Steve Benson – Freethought in the Media “Tell It Like It Is” Award

Steve Benson, the first grandson of the late head of the Mormon Church, Ezra Taft Benson, had been an editorial cartoonist with the Arizona Republic for 18 years at the time he received this award.

He has won many awards, including the 1993 Pulitzer Prize, and the 1997 Golden Spike Award for the best cartoon “killed” by an editor. He was incoming president of the American Association of Editorial Cartoonists in 1999.

Steve says his favorite saying is from Mark Twain: “Get your facts first, and then you can distort them as much as you please.” His take on this is: “There’s nothing so small that it can’t be blown out of proportion.”

Steve’s editor’s favorite saying is: “A picture is worth a thousand phone calls.”

Steve was an Eagle Scout and graduated cum laude, 1979, from Brigham Young University.

Today his cartoons are nationally syndicated in more than 120 newspapers. Following a cartoon barb at then-Phoenix mayor Paul Johnson, the city leader wrote Steve: “Your editorial cartoon was rude, crude, outrageous, inaccurate and poorly drawn. Could I have it for my office?”

Steve and Mary Ann Benson have four children, and more than 30 small animals (not counting their own kids). These include ferrets, tortoises, rabbits, hamsters, birds, dogs, iguanas and rats. Steve says working with animals helps him better understand politicians.

He also has the distinction of being a fully-sworn Arizona state police officer, volunteer reserve, in his home community in Gilbert. The self-described “coptoonist” says that when he pulls over motorists who ask why they’ve been stopped, he is tempted to ask: “Do I have to draw you a picture?”
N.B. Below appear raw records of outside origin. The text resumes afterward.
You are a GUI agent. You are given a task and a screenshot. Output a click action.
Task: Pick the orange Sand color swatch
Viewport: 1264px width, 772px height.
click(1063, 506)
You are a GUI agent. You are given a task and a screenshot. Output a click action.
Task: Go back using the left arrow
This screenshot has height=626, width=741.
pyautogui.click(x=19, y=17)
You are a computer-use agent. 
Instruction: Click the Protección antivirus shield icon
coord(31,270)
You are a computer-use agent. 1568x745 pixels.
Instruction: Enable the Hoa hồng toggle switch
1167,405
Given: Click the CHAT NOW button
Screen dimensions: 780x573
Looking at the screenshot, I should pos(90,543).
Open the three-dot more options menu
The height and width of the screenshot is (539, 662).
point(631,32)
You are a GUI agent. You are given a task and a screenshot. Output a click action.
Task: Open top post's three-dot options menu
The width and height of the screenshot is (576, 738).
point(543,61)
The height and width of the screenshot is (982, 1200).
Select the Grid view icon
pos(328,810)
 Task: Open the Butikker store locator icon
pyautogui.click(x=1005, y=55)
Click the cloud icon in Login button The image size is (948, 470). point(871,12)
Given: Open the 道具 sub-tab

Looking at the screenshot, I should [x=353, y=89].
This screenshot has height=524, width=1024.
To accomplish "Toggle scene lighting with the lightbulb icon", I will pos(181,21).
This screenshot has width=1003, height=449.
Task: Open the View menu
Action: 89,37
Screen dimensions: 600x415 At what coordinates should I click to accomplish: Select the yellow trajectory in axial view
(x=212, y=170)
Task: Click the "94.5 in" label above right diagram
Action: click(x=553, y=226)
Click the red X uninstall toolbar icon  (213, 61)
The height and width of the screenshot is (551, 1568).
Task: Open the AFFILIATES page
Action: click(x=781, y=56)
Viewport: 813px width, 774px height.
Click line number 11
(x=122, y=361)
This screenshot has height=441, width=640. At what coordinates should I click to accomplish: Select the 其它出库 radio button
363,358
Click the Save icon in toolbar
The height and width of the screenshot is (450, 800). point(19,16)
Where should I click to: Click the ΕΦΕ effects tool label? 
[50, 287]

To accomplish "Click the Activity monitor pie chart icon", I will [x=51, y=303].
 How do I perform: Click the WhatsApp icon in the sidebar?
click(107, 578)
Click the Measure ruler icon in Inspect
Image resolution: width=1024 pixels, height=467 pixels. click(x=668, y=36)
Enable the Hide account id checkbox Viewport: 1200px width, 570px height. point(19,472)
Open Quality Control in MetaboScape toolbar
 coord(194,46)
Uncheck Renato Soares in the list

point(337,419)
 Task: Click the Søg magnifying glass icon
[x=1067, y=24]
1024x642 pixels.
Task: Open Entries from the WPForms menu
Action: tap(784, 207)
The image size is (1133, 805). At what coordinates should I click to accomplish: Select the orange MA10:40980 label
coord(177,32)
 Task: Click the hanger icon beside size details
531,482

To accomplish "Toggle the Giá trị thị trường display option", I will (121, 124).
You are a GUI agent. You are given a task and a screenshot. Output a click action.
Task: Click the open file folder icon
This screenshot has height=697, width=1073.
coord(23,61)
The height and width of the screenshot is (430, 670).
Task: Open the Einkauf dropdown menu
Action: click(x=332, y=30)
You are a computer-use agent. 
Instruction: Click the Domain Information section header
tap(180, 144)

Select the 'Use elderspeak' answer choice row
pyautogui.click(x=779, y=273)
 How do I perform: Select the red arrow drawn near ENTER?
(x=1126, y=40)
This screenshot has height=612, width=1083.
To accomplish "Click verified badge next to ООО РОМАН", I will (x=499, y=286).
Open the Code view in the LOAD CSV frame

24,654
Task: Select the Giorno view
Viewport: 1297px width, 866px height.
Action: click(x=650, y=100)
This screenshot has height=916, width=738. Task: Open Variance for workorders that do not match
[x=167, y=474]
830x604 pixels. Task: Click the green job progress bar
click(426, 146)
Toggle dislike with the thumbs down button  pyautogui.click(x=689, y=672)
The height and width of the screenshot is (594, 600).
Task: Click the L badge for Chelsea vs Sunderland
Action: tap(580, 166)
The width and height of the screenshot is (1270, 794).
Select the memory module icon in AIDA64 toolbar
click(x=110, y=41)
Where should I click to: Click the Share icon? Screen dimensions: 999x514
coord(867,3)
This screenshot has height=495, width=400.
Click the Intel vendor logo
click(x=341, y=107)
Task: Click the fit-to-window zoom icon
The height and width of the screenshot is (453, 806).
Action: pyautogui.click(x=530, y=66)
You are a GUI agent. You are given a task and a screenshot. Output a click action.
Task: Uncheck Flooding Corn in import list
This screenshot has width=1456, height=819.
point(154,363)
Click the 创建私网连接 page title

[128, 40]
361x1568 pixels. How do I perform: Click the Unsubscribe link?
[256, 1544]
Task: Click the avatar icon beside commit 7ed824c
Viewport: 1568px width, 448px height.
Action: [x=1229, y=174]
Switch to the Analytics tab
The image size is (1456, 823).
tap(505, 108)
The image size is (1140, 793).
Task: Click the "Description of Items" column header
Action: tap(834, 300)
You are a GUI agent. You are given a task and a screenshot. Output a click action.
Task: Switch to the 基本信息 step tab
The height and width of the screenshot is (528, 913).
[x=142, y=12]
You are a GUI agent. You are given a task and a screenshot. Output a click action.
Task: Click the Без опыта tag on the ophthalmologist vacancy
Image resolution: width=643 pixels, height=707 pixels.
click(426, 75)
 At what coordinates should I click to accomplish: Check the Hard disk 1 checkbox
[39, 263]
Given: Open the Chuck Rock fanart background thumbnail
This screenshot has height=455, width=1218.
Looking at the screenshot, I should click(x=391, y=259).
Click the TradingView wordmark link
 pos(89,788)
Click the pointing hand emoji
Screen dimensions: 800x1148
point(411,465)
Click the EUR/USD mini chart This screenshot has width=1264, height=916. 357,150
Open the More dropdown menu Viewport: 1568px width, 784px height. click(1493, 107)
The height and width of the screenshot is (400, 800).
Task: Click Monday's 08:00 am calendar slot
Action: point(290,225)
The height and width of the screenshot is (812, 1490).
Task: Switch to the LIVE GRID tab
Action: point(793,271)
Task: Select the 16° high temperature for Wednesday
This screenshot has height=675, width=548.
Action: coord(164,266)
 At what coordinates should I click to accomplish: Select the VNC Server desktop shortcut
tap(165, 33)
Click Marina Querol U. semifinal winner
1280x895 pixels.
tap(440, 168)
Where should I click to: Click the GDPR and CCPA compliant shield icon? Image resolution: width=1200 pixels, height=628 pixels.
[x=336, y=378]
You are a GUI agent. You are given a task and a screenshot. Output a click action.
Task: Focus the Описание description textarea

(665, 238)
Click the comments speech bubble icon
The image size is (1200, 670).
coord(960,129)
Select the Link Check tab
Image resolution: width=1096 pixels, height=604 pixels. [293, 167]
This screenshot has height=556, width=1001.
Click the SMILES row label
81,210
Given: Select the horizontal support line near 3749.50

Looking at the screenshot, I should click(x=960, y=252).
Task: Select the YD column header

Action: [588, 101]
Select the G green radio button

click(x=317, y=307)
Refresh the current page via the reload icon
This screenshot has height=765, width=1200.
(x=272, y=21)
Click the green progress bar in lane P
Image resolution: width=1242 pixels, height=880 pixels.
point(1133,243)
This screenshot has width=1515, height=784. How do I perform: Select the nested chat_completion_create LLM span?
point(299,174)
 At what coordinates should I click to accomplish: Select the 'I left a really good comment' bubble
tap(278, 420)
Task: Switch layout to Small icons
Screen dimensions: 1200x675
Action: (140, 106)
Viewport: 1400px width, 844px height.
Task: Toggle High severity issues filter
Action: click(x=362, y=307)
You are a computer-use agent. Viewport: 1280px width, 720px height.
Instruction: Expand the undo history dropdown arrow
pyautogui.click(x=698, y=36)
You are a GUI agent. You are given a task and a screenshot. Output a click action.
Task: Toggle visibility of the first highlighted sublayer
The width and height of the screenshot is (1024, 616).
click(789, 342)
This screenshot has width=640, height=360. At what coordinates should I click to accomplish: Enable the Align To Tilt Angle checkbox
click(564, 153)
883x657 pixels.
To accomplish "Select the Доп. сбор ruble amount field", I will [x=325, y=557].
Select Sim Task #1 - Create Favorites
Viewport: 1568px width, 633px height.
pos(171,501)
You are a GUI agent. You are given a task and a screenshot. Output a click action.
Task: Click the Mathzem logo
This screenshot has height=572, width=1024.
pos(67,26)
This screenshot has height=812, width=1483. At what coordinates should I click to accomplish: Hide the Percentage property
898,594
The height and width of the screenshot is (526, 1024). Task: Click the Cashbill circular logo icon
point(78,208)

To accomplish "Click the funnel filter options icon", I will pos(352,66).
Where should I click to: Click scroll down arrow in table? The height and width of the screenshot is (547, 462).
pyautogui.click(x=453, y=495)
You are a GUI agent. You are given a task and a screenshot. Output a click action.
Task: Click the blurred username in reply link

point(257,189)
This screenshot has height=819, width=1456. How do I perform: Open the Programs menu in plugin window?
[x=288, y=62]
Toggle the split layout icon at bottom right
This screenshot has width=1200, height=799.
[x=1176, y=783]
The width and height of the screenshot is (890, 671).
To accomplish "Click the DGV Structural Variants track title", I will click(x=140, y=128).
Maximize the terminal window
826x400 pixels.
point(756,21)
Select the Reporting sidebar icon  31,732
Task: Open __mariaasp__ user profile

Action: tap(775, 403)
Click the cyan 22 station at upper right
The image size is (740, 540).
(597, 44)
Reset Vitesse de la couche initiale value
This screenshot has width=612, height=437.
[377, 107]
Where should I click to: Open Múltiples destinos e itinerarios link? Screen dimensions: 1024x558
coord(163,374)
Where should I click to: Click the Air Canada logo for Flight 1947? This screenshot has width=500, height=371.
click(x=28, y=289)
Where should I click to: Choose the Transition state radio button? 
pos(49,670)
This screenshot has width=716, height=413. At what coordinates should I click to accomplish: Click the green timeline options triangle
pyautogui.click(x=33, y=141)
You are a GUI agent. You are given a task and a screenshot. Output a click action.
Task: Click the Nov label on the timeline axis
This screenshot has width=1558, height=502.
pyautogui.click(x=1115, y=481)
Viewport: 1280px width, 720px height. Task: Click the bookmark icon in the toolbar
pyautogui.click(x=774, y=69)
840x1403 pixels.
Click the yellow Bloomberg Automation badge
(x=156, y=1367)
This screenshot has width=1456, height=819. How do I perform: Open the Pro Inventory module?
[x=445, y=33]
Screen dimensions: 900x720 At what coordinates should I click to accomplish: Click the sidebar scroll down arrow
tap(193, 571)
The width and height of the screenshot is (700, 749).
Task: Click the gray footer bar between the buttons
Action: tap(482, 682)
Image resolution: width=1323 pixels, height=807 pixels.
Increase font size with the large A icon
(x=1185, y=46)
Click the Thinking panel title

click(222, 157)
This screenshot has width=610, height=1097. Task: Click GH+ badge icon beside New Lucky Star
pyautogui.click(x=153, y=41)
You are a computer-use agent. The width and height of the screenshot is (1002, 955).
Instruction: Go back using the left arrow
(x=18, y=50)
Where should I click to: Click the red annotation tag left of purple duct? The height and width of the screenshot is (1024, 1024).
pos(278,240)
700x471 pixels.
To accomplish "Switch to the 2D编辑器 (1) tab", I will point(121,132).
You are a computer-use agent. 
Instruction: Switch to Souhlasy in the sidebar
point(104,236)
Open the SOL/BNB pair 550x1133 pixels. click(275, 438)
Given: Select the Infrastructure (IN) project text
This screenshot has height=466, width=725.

He and his wife resigned from the Mormon Church in the mid-1990’s, “a gesture which took a lot of courage and attracted a lot of attention,” the Freedom From Religion Foundation pointed out in awarding him the “Tell It Like It Is” Freethought in the Media Award. Steve counts reading his hate mail as a hobby. Steve accepted his plaque in person at the December 1999 national convention of the Freedom From Religion Foundation in San Antonio.